## Begin Information given
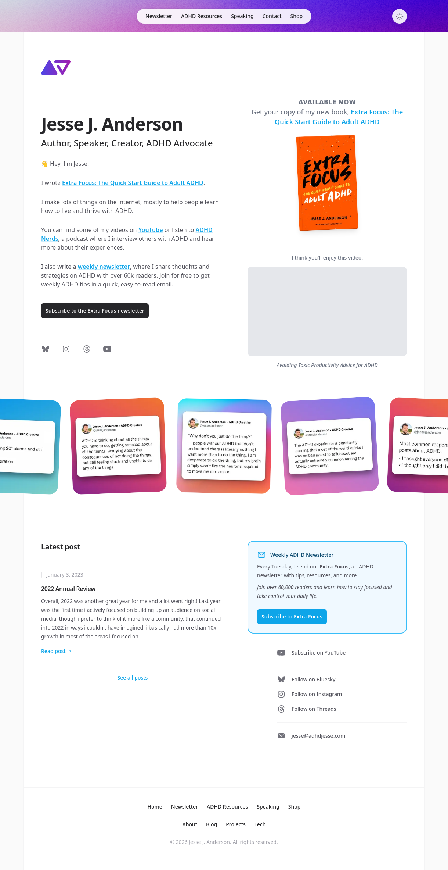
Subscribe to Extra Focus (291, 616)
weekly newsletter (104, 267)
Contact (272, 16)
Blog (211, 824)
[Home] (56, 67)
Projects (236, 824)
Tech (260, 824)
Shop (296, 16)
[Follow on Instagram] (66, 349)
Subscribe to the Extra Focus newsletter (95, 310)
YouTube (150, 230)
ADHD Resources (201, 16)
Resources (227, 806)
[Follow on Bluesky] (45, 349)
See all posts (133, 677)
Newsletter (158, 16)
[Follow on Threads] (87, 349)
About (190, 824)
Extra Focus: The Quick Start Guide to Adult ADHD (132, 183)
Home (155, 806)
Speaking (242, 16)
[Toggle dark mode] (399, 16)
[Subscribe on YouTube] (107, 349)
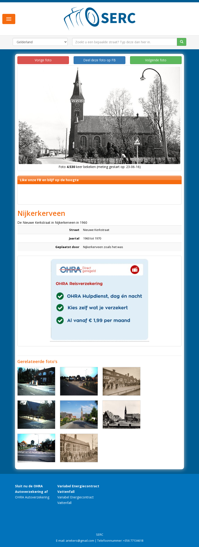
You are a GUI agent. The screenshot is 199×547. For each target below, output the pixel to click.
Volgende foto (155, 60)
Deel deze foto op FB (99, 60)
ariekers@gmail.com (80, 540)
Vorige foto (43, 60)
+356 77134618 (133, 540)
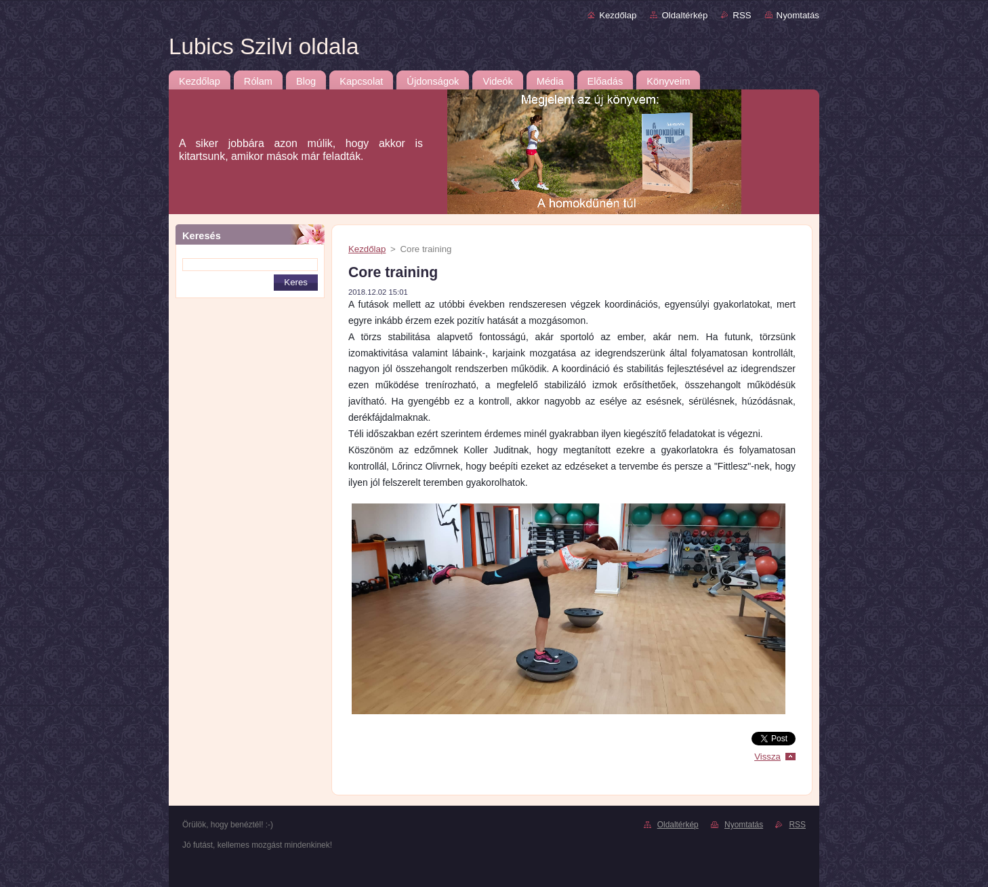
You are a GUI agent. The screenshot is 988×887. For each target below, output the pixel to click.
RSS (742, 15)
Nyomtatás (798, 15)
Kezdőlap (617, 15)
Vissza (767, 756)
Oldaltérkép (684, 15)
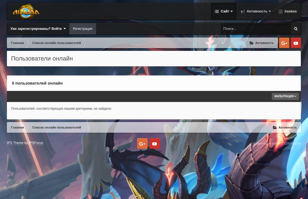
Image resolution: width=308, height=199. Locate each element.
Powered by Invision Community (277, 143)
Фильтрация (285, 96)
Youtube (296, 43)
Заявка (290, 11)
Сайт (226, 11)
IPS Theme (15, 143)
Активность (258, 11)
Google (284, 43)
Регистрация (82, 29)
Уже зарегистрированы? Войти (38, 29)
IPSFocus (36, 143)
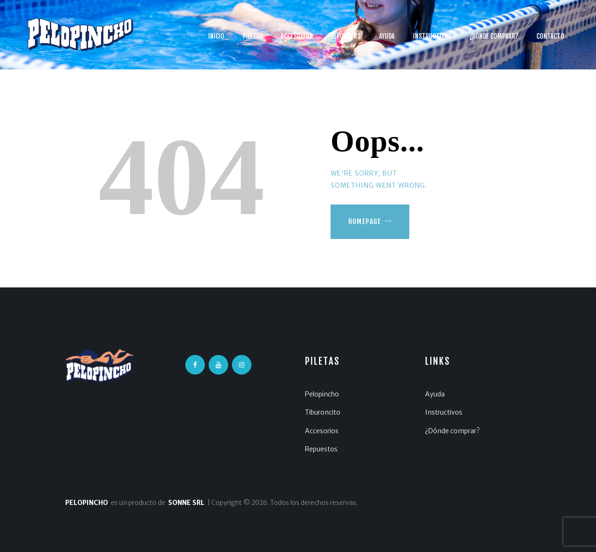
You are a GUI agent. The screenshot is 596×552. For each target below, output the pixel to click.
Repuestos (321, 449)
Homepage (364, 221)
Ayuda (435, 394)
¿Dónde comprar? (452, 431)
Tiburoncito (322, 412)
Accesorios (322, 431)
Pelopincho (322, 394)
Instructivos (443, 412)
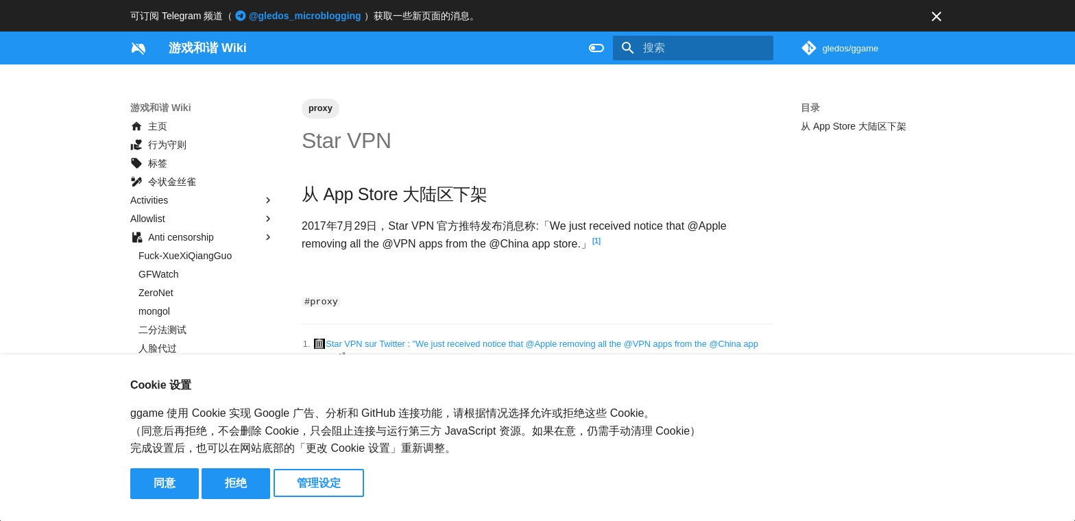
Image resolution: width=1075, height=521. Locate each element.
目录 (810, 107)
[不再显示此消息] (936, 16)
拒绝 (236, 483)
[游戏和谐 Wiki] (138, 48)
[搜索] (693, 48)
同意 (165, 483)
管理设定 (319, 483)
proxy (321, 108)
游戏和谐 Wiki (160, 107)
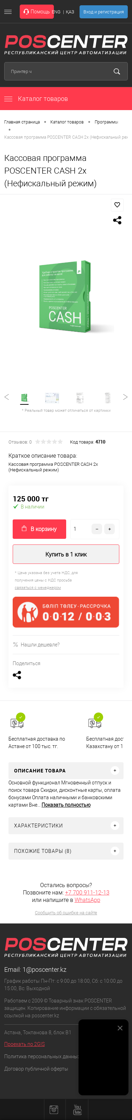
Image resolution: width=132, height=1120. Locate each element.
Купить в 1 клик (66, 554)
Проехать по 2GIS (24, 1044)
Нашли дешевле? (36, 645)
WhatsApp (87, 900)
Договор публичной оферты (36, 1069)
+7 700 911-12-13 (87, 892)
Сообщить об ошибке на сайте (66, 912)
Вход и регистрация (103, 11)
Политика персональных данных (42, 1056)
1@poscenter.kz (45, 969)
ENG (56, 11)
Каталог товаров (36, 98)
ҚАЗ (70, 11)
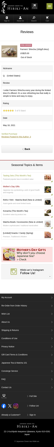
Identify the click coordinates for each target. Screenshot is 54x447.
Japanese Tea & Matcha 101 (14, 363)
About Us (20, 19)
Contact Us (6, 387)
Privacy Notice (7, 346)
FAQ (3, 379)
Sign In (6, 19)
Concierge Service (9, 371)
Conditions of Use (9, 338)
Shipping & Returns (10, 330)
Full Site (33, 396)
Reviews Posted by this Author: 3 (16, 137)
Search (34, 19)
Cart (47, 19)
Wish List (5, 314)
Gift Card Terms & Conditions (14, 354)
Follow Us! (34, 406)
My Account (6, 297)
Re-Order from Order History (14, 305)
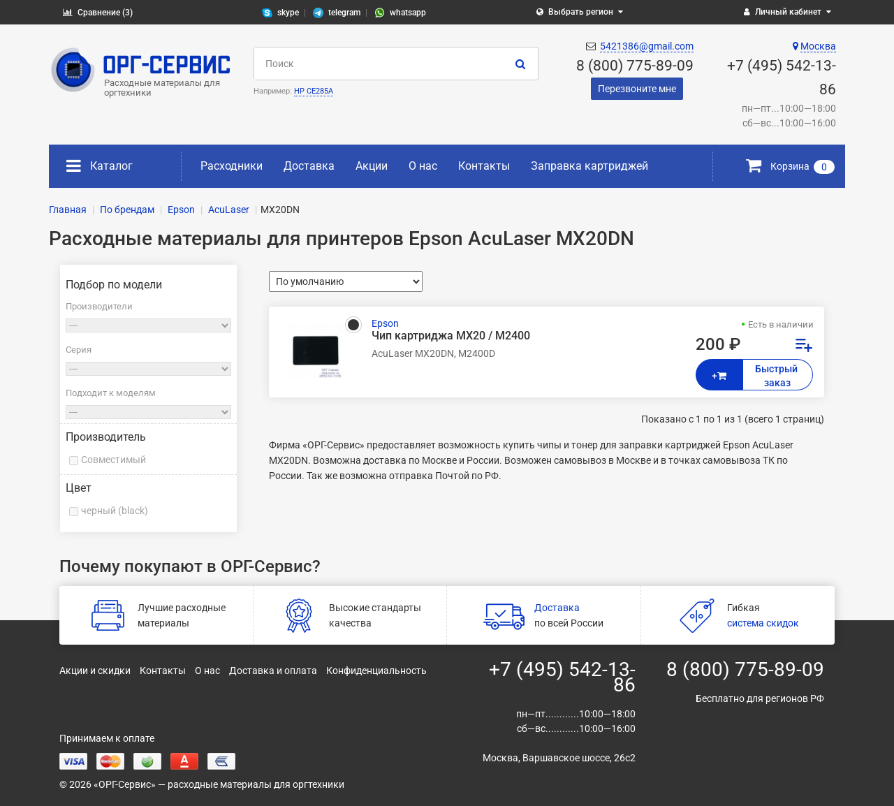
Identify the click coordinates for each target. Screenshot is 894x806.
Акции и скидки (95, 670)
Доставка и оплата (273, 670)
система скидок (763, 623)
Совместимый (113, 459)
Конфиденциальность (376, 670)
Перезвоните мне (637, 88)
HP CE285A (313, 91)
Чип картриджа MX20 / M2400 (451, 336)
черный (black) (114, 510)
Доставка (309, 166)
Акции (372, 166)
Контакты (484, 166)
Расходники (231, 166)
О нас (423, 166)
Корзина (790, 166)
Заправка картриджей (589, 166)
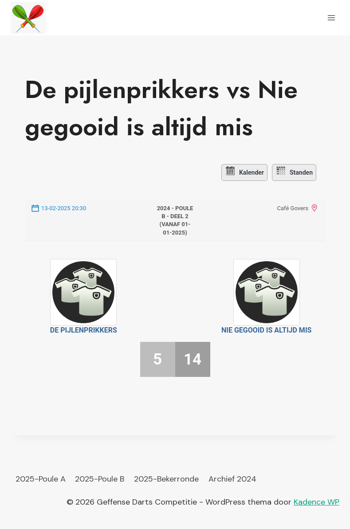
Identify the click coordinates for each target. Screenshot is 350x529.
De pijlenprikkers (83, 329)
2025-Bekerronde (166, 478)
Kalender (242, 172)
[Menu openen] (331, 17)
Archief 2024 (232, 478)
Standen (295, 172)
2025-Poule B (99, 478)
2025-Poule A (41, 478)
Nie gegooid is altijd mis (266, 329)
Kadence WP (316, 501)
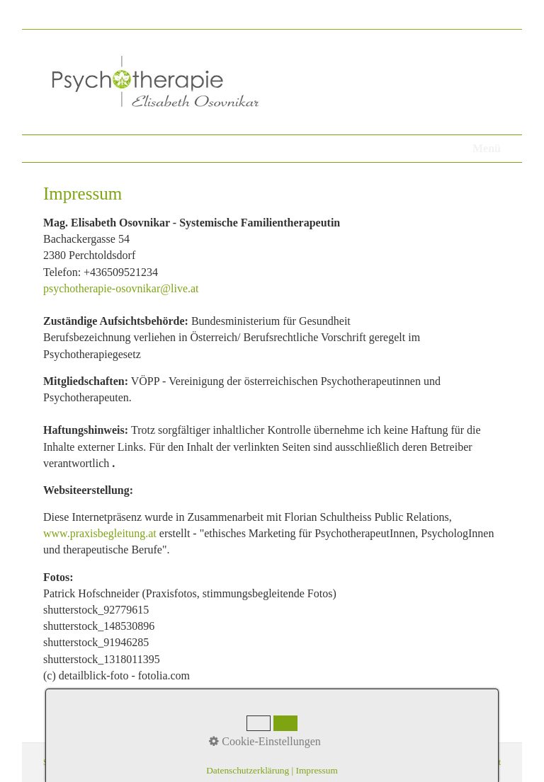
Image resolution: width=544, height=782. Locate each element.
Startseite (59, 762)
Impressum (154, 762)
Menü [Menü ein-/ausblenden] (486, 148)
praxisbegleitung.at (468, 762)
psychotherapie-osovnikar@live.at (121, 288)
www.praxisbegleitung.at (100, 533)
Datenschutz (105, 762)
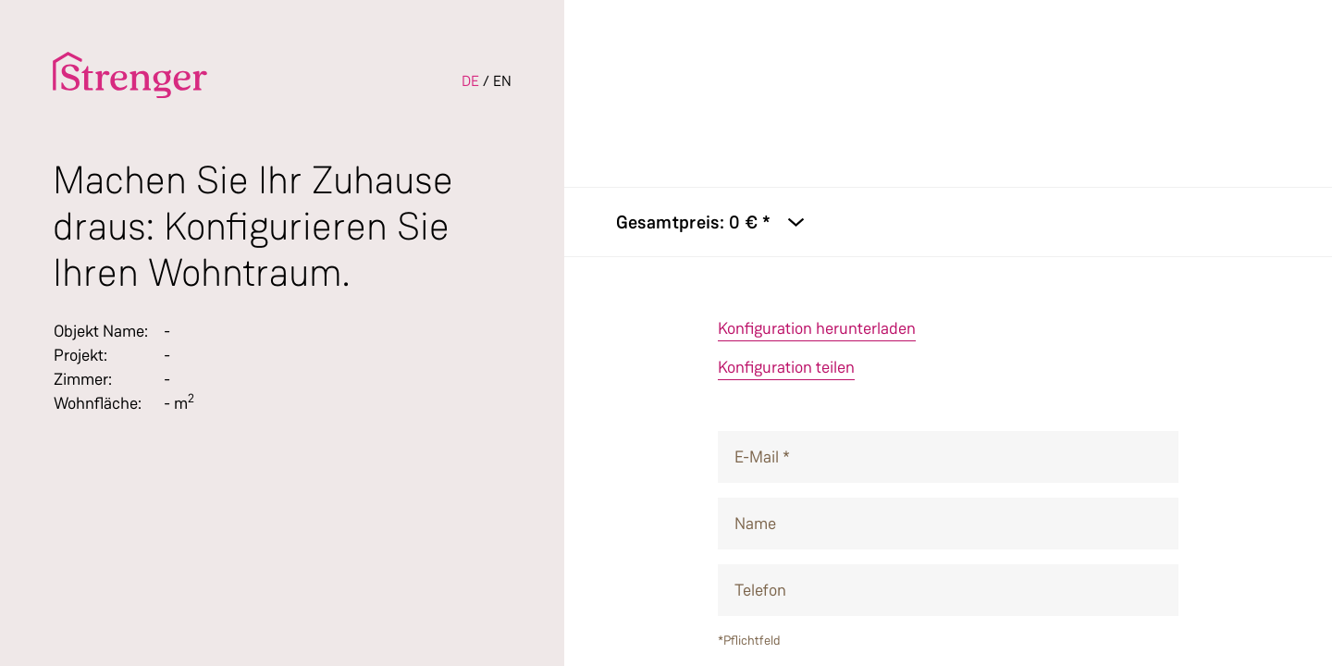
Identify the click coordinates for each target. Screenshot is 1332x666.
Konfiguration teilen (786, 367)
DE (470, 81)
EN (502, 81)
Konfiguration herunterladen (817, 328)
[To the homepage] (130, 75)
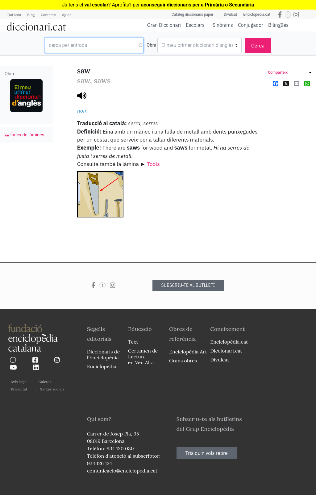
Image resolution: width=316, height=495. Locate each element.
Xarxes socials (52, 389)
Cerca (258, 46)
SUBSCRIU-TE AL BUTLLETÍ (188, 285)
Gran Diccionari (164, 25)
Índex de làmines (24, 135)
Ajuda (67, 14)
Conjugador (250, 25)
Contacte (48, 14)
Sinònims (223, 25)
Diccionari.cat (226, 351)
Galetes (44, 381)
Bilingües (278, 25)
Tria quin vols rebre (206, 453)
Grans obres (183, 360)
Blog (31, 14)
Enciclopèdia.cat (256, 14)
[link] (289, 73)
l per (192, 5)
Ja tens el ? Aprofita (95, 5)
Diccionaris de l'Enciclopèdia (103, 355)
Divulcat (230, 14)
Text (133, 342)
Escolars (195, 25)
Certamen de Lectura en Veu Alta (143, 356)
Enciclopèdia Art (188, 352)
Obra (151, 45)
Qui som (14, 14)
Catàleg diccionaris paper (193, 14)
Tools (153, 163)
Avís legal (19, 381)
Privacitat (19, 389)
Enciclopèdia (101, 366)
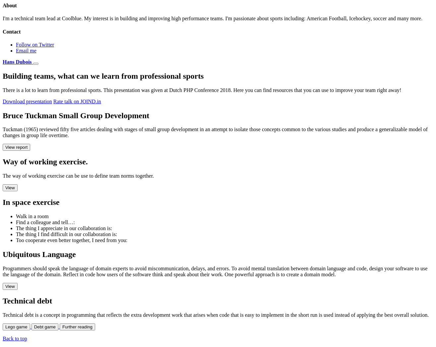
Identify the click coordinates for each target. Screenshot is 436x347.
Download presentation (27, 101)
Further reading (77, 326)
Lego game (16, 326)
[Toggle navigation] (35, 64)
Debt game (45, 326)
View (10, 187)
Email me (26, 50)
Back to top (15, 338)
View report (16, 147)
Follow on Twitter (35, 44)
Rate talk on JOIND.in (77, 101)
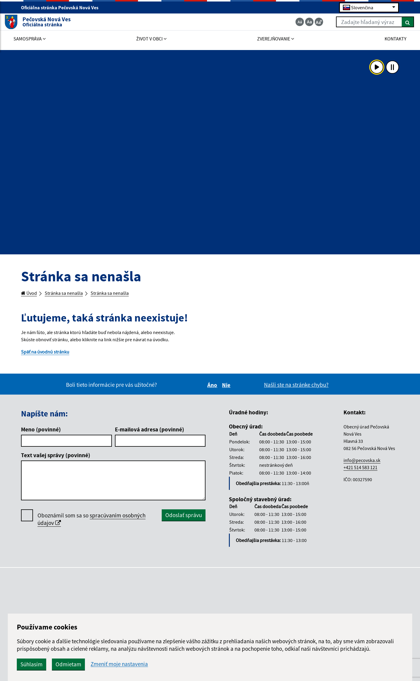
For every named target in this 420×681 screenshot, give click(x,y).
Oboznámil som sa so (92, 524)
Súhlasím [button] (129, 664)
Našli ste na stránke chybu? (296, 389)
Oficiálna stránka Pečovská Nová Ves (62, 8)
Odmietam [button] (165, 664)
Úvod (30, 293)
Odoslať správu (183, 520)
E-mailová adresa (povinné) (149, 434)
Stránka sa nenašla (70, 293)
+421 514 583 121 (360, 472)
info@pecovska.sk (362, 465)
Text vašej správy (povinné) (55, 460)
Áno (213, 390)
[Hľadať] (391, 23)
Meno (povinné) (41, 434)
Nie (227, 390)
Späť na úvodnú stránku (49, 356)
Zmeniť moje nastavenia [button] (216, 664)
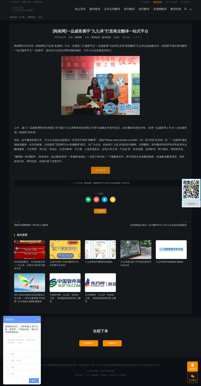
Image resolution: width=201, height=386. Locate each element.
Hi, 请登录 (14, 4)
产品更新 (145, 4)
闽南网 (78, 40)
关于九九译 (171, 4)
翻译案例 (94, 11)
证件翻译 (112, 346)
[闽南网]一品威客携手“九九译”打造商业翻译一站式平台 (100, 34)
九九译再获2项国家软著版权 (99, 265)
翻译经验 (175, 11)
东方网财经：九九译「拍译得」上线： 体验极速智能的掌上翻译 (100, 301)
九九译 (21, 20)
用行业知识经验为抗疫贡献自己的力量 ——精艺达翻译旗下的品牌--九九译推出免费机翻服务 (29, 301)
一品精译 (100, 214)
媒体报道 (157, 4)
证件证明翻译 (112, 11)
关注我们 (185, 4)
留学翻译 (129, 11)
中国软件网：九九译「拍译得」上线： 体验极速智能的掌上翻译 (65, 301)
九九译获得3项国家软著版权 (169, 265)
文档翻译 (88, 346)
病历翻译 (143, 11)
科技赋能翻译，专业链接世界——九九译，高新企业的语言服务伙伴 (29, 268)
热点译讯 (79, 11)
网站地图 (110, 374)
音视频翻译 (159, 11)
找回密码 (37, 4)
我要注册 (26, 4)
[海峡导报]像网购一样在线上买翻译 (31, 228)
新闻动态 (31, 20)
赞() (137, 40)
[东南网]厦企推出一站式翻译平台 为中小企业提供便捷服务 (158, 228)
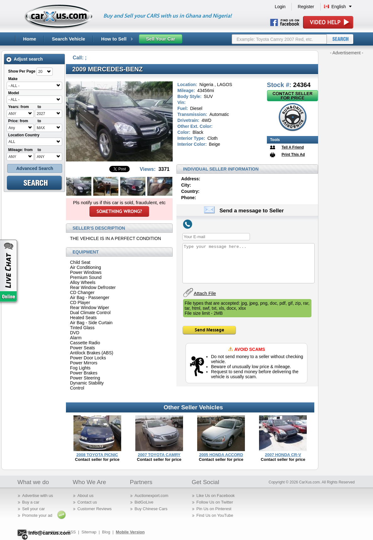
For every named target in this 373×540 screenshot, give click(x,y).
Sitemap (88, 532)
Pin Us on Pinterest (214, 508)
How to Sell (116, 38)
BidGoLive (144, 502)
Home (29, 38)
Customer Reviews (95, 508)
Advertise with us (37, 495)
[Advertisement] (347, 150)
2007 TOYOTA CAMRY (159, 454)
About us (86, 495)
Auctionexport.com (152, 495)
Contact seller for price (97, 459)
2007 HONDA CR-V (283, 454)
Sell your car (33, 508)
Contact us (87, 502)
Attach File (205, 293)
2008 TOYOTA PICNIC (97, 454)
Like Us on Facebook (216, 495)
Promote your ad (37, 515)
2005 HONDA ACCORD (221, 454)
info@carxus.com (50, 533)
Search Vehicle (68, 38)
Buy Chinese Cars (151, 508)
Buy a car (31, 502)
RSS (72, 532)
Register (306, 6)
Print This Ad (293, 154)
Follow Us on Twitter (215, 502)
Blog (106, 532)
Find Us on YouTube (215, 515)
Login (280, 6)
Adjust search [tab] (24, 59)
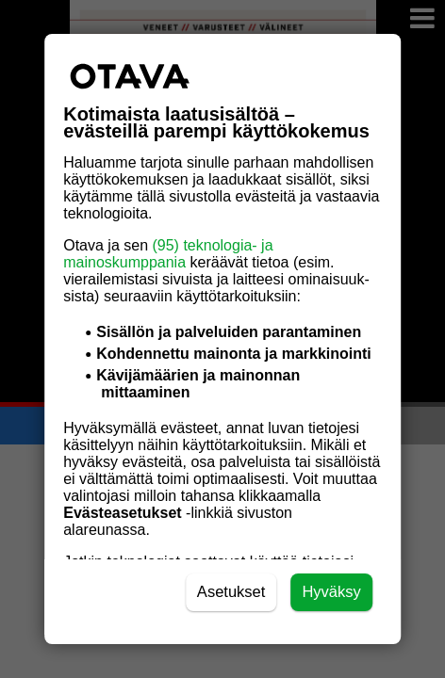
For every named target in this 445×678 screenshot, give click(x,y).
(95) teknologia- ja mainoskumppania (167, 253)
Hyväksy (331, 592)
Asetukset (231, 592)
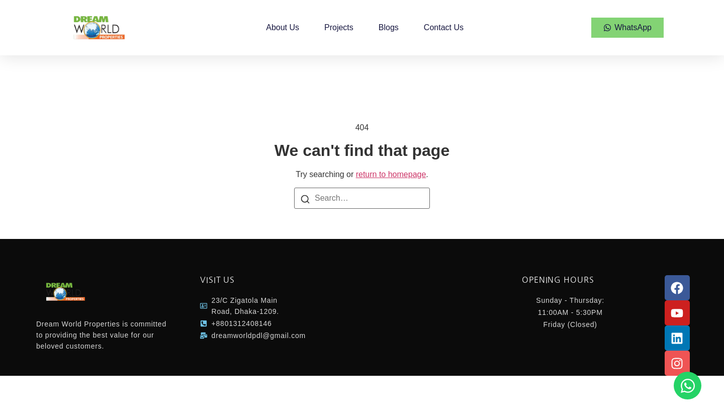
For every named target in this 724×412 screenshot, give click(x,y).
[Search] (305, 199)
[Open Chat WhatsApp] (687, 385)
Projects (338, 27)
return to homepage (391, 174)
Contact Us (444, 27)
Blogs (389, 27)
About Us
## End Information given
Could you give back the part of the data that opens with the line containing "1@poscenter.kz (45, 969)" and closes with the line containing "Shipping & Returns (10, 330)", swapping "Sign In" for "Log In" and keeping everything else the same? Leave the picture out of your answer.

[Completed task]:
1@poscenter.kz (45, 969)
ENG (56, 11)
Каталог товаров (36, 98)
ҚАЗ (70, 11)
Identify the click coordinates for each target. Screenshot is 54x447.
Japanese Tea & Matcha 101 (14, 363)
About Us (20, 19)
Contact Us (6, 387)
Privacy Notice (7, 346)
FAQ (3, 379)
Log In (6, 19)
Concierge Service (9, 371)
Conditions of Use (9, 338)
Shipping & Returns (10, 330)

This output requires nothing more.